Texto de origem:
Título: O impasse sobre as mudanças climáticas
Autor: Blair, Tony
Fonte: Valor Econômico, 03/07/2009, Opinião, p. A11

Se nos concentrarmos em metas claras, concretas e factíveis, importantes reduções poderão ser conseguidas

Em 09 de julho, os líderes das maiores economias do mundo vão se reunir em L"Aquila, Itália, no Fórum das Maiores Economias (FME) para discutir os progressos rumo a um novo acordo sobre o clima mundial. Em seis meses, um acordo deverá ser firmado em Copenhagen, de modo que o encontro do FME acontecerá em um momento vital. Quando muitos dos mesmos líderes se reuniram em abril para enfrentar a crise econômica, eles acertadamente comprometeram-se a fazer "o que for necessário". O mesmo espírito precisa animar o encontro em L"Aquila.

Existe enorme boa vontade para fazê-lo. O novo governo americano está apoiando vigorosa ação americana. A China está definindo ambiciosas metas para reduzir a intensidade de consumo energético e fazendo enormes investimentos em energia renovável. A Índia apresentou seu próprio plano de ação. A Europa fixou para 2020 uma meta de redução das emissões para 30% abaixo dos níveis de 1990 se houver um acordo mundial ambicioso. O Japão publicou suas propostas para substanciais reduções nas emissões de carbono. Em todo o mundo, novos compromissos nesse sentido deverão ser manifestados no curto prazo.

Mas obstáculos de ordem prática persistem. O que se pede é que até 2050 as emissões mundiais sejam inferiores à metade de seus níveis em 1990, depois de atingir um máximo antes de 2020. Uma vez que as emissões dos países em desenvolvimento são, em seu total, inferiores às do mundo desenvolvido - e precisarão continuar a crescer no curto prazo, à medida que mantêm seu crescimento econômico e atacam a pobreza - vem se propondo que os países desenvolvidos reduzam até 2050 suas emissões em pelo menos 80% em relação a 1990, dando importantes passos rumo a esse objetivo no curso da próxima década.

Os países em desenvolvimento também necessitarão desempenhar seu papel, reduzindo sensivelmente suas emissões e fazendo-as atingir um crescimento máximo nas próximas décadas. Para os EUA, esses compromissos significariam cortar as emissões para em torno de um décimo do atual nível per capita, ao passo que para a China isso implicaria criar um novo modelo de desenvolvimento econômico baseado em emissões com baixo teor de carbono. Para todos os países, esse é um grande desafio - uma revolução que implica enorme mudança de políticas.

Tarefa curta A:
Responda a estas perguntas com base no texto sobre as mudanças climáticas:
(i) Em que data os líderes vão se reunir no Fórum das Maiores Economias?
(ii) Que meta de redução das emissões a Europa fixou para 2020?
(iii) Em quanto se propõe que os países desenvolvidos reduzam suas emissões até 2050?
Tarefa curta B:
Prolongue o texto sobre as mudanças climáticas a partir do ponto em que ele termina.

Listagem fornecida:
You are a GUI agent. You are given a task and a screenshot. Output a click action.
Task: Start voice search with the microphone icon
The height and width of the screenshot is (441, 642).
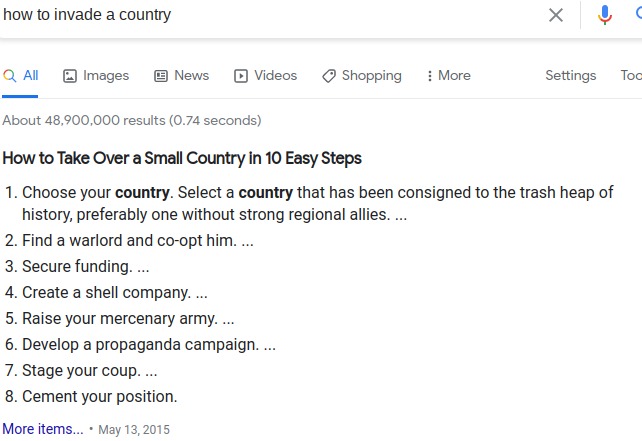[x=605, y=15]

--

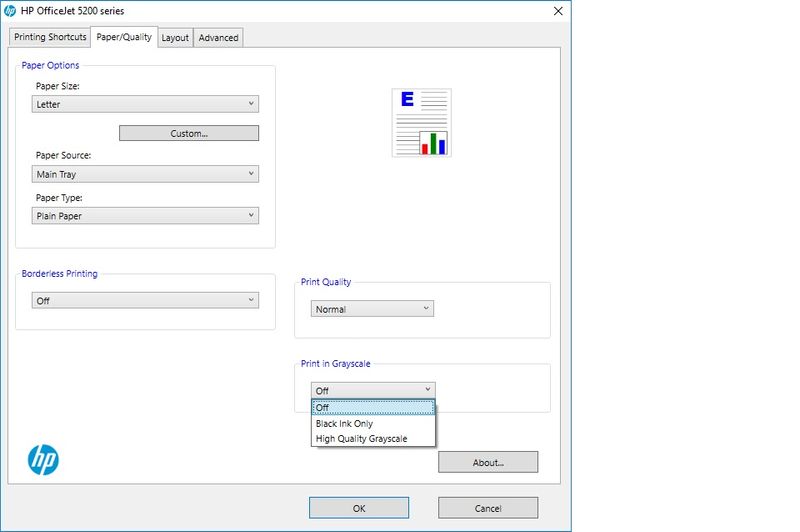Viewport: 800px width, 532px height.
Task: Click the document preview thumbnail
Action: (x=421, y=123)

Resposta do exercício A:
(i) Em 09 de julho.
(ii) Reduzir as emissões para 30% abaixo dos níveis de 1990, se houver um acordo mundial ambicioso.
(iii) Em pelo menos 80% em relação a 1990.

Resposta do exercício B:
A boa notícia é que se nos concentrarmos em metas claras, concretas e factíveis, importantes reduções poderão ser conseguidas para assegurar que, qualquer que seja a meta provisória precisa, o mundo terá formulado uma nova e radical abordagem para um horizonte de tempo administrável. Um novo relatório do projeto "Breaking the Climate Deadlock" (para romper o impasse sobre as mudanças climáticas), uma parceria estratégica entre minha agência e o Climate Group (Grupo do Clima), mostra como importantes reduções mesmo até 2020 são factíveis, se centrarmos nossas ações em determinadas tecnologias críticas, implementarmos políticas de eficácia comprovada e investirmos agora no desenvolvimento das tecnologias futuras que levarão tempo para amadurecer.

Talvez o fato mais interessante a vir à tona é que chega a 70% o percentual de reduções necessárias em torno de 2020 que podem ser conseguidas investindo em três áreas: aumento da eficiência energética, redução do desflorestamento e uso de fontes de energia com mais baixas emissões de carbono, entre elas energia nuclear e de fontes renováveis. A adoção de apenas sete políticas comprovadas - padrões de energia renovável; medidas de eficiência industrial; normas para edificações; padrões para eficiência veicular; padrões para conteúdo de carbono em combustíveis; padrões para aparelhos de uso doméstico, e políticas para redução de emissões resultantes de desflorestamento e degradação florestal (REDD, em inglês) - podem gerar essas reduções.

Todas as sete políticas já foram colocadas em prática com êxito em países no mundo inteiro, mas sua escala precisa crescer. Embora esquemas de limitação e comercialização de direitos de emissão ou outros meios de impor custos monetários às emissões de carbono possam contribuir, criando incentivos para que as empresas invistam em soluções para emissões com baixo teor de carbono, no curto prazo pelo menos, essas sete medidas de políticas - e ação direta e investimentos governamentais - são necessários para atingir as metas.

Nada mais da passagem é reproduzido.